The Tensor Flow implementation on Transkribus can process roughly 300 page images an hour, replacing one month of work by a human trancriber. The 50,000 pages processed so far has created an avalanche of new historical material, much of which was previously unkown to historians. The first 50,000 pages took two years, the next will probably take two months, representing 14 person-years
of human effort. The next challenge?

Additional Information:

Societal Impact
Equalizing access to historical sources in crucial to the health of modern societies. In a world were political leaders simply rewrite histories to serve their own agendas, democratising access to historical sources has never been more important. Across the anglophone world, fewer children are being taught to read handwriting. Given that only a small proportion of our written heritage has been converted from manuscript to printed form, this means that the emerging generation will be increasing unable to access their past. This phenomenon has ramifications beyond the traditional study of history and literature and includes the ability to conduct genealogical research, to access property records and to read recovered datasets, for example meteorological records. Conversely, children demonstrate high rates of literacy when asked to interpret printed text, either on paper or when presented electronically. Converting existing handwritten text to electronic print will preserve literacy levels among the next generation of historical researchers at its current high rate and reduce the bias against reading the earliest, and most difficult to read, material.

Economic Impact
In general terms, historians and literary scholars dislike expressing the value of their work in monetary terms. The fact is, however, that assuming a scholar would be doing well to produce the first draft of a transcribed page in less than an hour, the Virtual Treasury models can produce €25 worth of transcription at the prevailing Irish post-doctoral rate for roughly 11 cents in a matter of seconds. This dramatic fiscal improvement means that not only can existing transcription projects be completed far faster than originally envisaged, additional projects can be commissioned that were not previously thought possible.

Technological/Scientific impact
Before early modern English there was medieval Latin and a range of Gaelic texts written in several variants.
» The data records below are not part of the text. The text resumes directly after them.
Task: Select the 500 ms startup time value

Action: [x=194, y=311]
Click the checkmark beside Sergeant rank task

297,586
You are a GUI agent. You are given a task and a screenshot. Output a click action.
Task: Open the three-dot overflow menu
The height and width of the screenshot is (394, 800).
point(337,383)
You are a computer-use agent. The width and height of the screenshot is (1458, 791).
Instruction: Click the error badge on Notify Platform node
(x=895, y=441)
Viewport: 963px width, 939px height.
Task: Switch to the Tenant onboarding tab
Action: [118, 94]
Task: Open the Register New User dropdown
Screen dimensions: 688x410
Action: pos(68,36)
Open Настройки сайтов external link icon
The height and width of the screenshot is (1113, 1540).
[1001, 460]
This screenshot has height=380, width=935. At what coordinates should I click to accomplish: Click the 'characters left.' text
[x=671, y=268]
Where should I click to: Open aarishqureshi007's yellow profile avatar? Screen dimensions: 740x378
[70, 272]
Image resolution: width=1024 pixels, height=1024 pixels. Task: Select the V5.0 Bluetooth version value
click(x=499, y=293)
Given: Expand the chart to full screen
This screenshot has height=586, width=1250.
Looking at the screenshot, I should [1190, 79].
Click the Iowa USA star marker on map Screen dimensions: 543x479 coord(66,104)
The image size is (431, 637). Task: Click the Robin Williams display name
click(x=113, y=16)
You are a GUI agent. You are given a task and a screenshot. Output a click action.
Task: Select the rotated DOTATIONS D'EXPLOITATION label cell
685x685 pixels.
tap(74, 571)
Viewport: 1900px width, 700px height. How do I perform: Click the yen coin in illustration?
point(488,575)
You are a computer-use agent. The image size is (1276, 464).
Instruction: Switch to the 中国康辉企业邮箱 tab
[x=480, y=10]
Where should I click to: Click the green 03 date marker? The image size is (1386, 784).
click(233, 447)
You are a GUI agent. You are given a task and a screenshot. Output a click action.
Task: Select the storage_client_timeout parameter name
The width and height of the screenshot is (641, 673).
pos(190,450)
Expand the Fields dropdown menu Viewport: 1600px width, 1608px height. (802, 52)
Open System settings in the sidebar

There is even Hiberno-Latin. Using generic machine learning platforms, the methodologies employed in the development of the Virtual Treasury models can be applied to any of these ancient languages. All exhibit similar difficulties with styles, abbreviations and variants that can be effectively overcome with robust geometric and language deep-learning models developed along similar lines with the added advantage that recovered texts in these ancient languages and be at least partially translated into languages understood by modern readers.

Historical tabular data, handwritten tables recorded on hand drawn tables, is also now easily recoverable for the first time and our current work, with the problem of handwriting recognition effectively solved, is to develop geometric models that segment images into constituent cells to output text as .xml or .csv tables, a further advance from text to image that promises to further revolutionise historical research.